Remember - More details = better answers
Also: If you get a response it's polite to respond to it.

 

[1503-44]

Higher N2 pressure cylinders are common.
UN/ISO Nitrogen Storage Tank: 424 cu ft, 4500 psi
No compressor required.

--Einstein gave the same test to students every year. When asked why he would do something like that, "Because the answers had changed."

 

[pierreick]

Mr 44,
To me you need only 3 cylinders and 1/3 of the 4th one.
Set point is 1490 PSI a , just above 103 bar A
Pierre

 

[LittleInch]

Mr 44,
To me you need only 3 cylinders and 1/3 of the 4th one.
Set point is 1490 PSI a , just above 103 bar A
Pierre

Care to explain how you got to that conclusion?

We seem to very different by a factor of 100 if you're talking about bottles.

 

[pierreick]

cylinder means 6m3 N2 ,
My calculation is similar to Mr 44 except the end point which is 1490 PSI A .
Pierre

 

[LittleInch]

But it's 6 standard m3. Not 6 m3 at 2190 psi.

Nobody supplies high pressure nitrogen in anything bigger than a 47 litre cylinder.

They supply Liquid Nitrogen in bigger volumes,, but then you need to gassify it and compress it yourself

 

[pierreick]

Irrelevant!

Nitrogen (Industrial Grade) Cyl 7 M3 | TH Industrial National eStore

Industrial grade nitrogen has wide applications in manufacturing and fabrication industry segments. It is used for blanketing, purging, inerting and leak testing.

shop.linde.co.th

By the way your response does not make much sense.
Regards
Pierre

 

[LittleInch]

It's very relevant because, in my opinion, your using the wrong data.
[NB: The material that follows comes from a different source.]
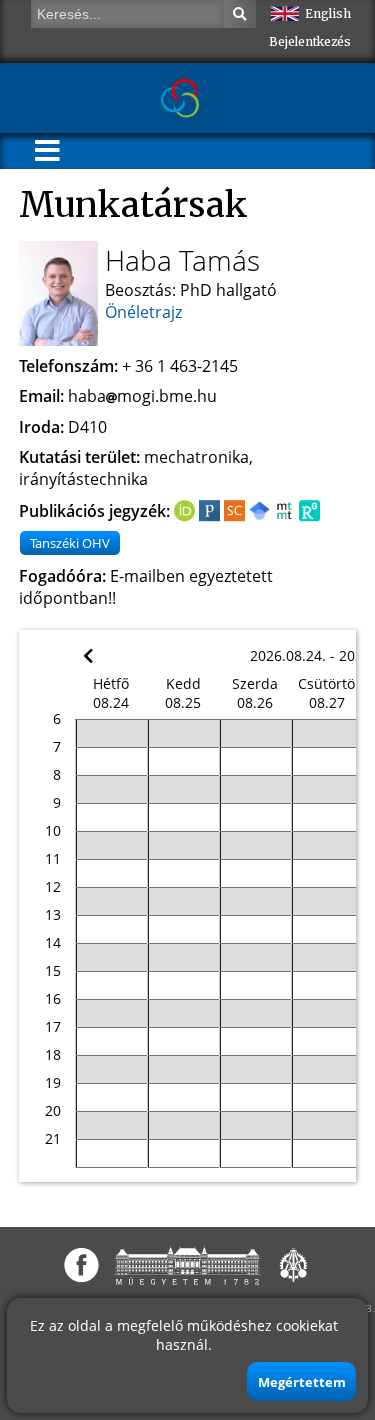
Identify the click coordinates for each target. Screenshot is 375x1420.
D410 (87, 427)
The size of the nitrogen bottle at 2100psi is 47 litres. When that gas is at 15 psia, it is about 6 cubic metres. At atmospheric pressure.

You and Mr44 are working on the basis that you have 6m3 at 2100 psig. Hence why we're a long way apart in our calculations as I think that figure should be 47 litres or 0.47 m3.

 

[pierreick]

The leak test pressure is carried out at 1485 psig" or 103 bars A , the volume of the pipe is 14 m3 ...........
the quantity of N2 in the pipe at the end of the test should be ( n = P V/RT) = 14*103e5/( 8.314*303 ) =57241 moles or 1602 kg of N2 and you expect 47 liters of N2 sufficient enough to perform the test.
NB :47 l =0.047 m3 (typo)
agree : 47 liters cylinder @ 144 bars is equivalent to # 7 m3 at Patm .
Pierre

 

[LittleInch]

Pierre.

Yes that was a typo, but thr edit function now disappears a bit fast.
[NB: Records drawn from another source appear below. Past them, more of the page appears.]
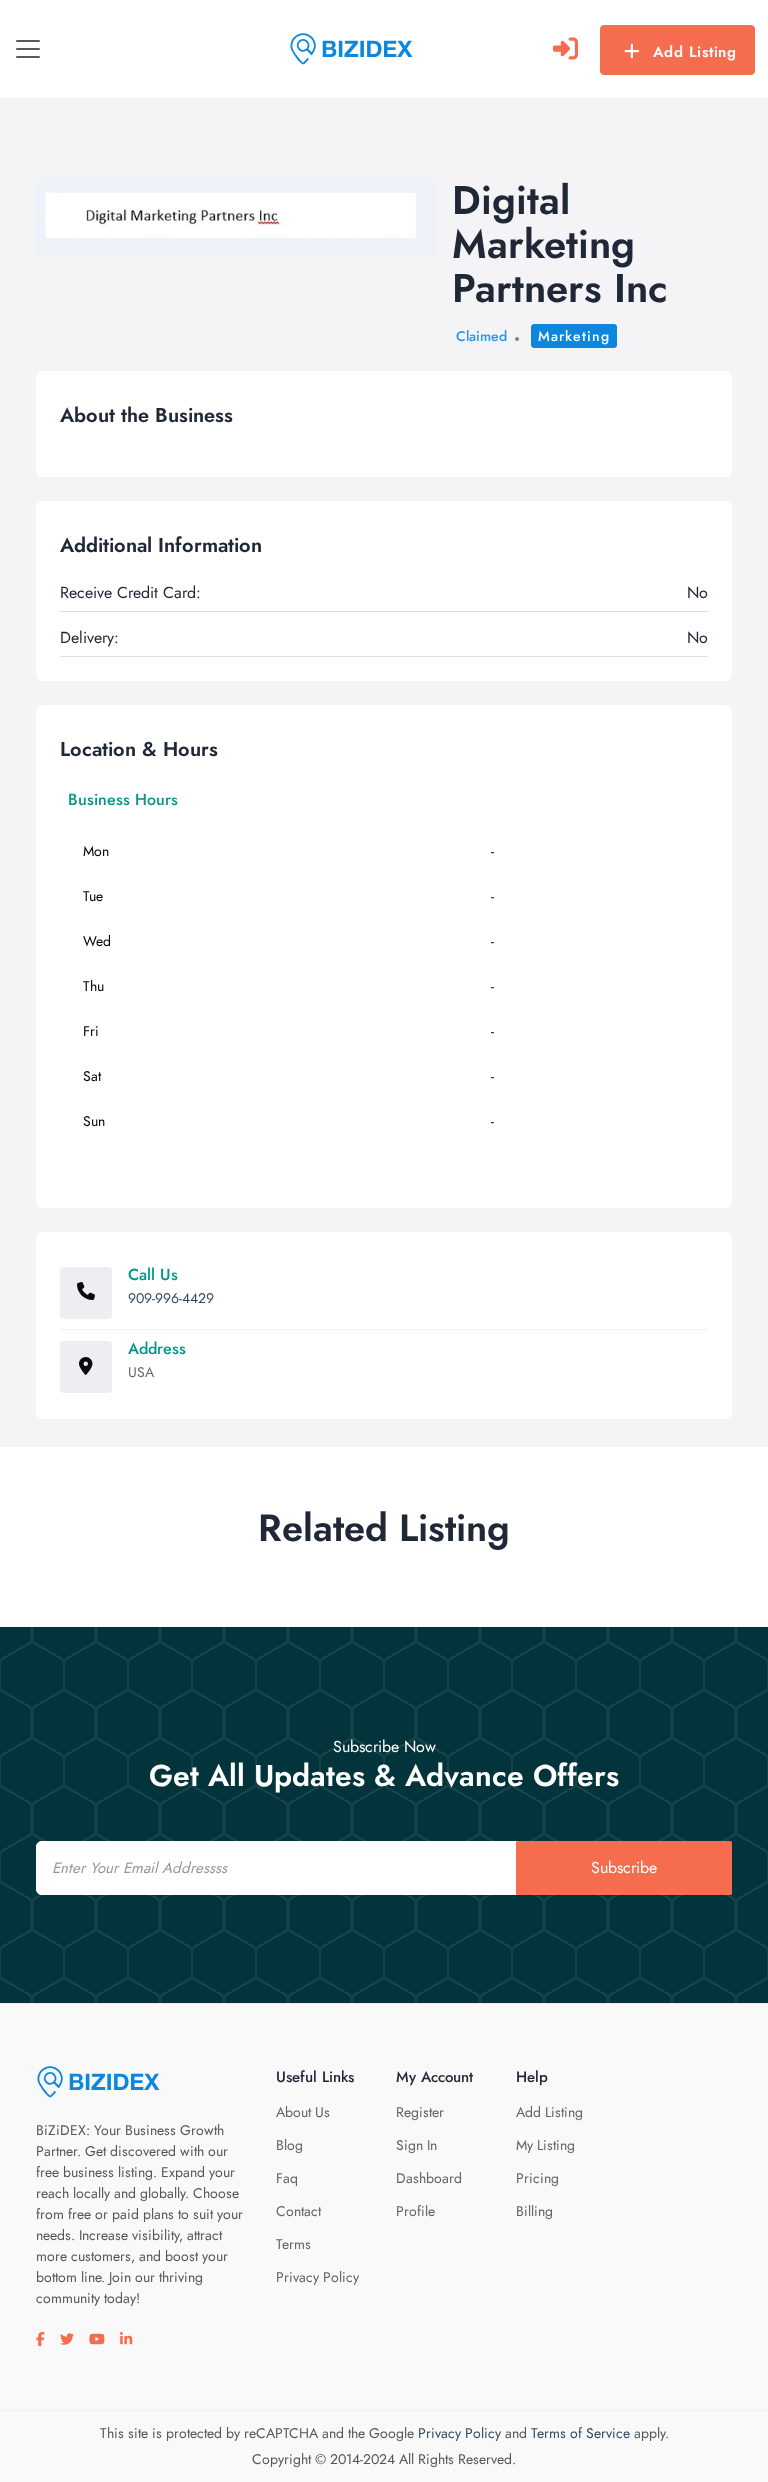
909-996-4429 (171, 1298)
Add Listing (695, 52)
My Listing (545, 2145)
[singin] (565, 49)
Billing (534, 2211)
I don't think you've properly read my previous posts where I think it will take up to 350 bottles.

Do you agree?

 

[pierreick]

Yes I do ! 343 bottles based on 47 liters and 151 Bar A .

Pierre

 

[LittleInch]

Good. Now we wait for the OP to return....

 

[pierreick]

BTW ,1/3 of N2 is lost, kept in the bottles after transfer.
Pierre